Em 23 de novembro de 2015, o Ministério Público da Bahia (MP-BA) ingressou uma Ação Civil Pública para que o governo estadual apresentasse um cronograma de obras estruturais para a Penitenciária Lemos de Brito, na Mata Escura, em Salvador. Conforme o documento, assinado pelos promotores Adriano Assis, Rita Tourinho e Patrícia Medrado, em caso de descumprimento, a unidade prisional deveria ser interditada.
Apesar da Ação, um ano e dois meses depois a determinação ainda não foi atendida. "Não foi feito nada por parte da SEAP (Secretaria de Administração Penitenciária e Ressocialização da Bahia) para sanar as irregularidades na Penitenciária Lemos Brito", afirmou Reivon Pimentel, coordenador do Sindicato dos Agentes Penitenciários do Estado da Bahia (Sinspeb), ao Bocão News.
Ainda de acordo com a Ação Civil Pública, se acatada pela Justiça, além da interdição da unidade, o Estado estaria sujeito a uma multa diária de R$ 100 mil. O valor da causa é de R$ 15 milhões.
Medidas requeridas - As medidas requeridas pelo Ministério Público para a melhoria estrutural da Penitenciária Lemos de Brito são: iluminação e aeração; reparação de muros alambrados, grades e trancas que se encontram danificadas; instalação de aparelho de detecção de metais no Presídio; instalação de refeitório e módulo de lavanderia; instalação de SPDA; disponibilização de cama para cada preso; e conserto de toda a rede hidráulica.

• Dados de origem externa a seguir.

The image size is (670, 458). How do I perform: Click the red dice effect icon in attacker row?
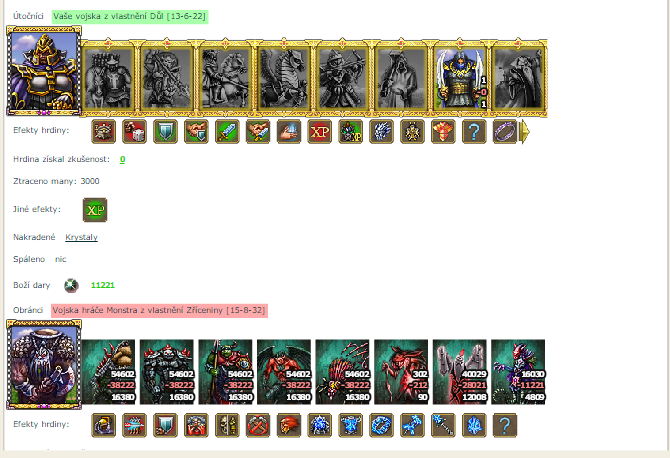tap(134, 132)
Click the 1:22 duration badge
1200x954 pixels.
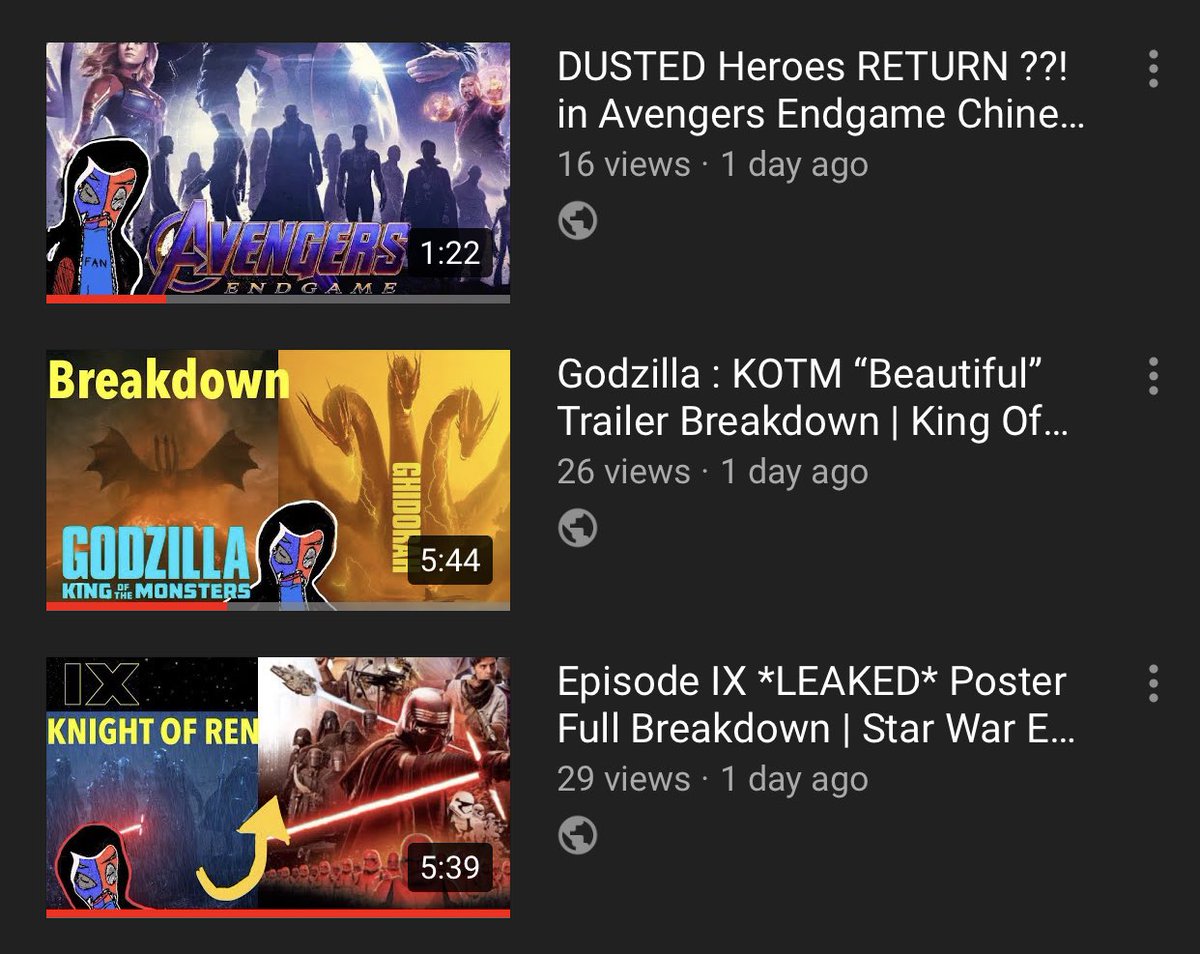click(450, 253)
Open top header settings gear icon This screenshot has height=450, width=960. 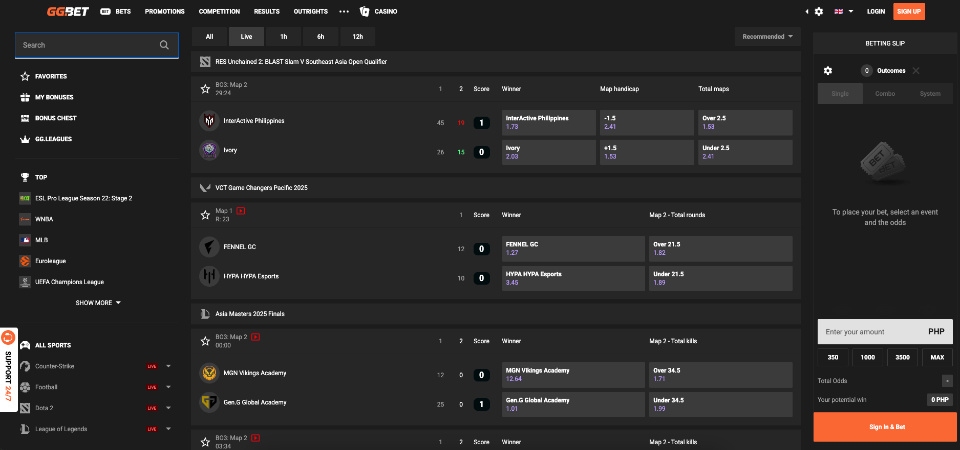point(819,11)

"Há anos a Penitenciária Lemos de Brito, no Complexo da Mata Escura de Salvador, tem sido objeto do mais absoluto descaso e abandono do Estado e, por conseguinte, vem se destacando como lastimável modelo de violação dos direitos humanos" , aponta trecho do texto.
A assessoria de comunicação da Secretaria de Administração Penintenciária (Seap) foi procurada mas ainda não se posicionou sobre o assunto.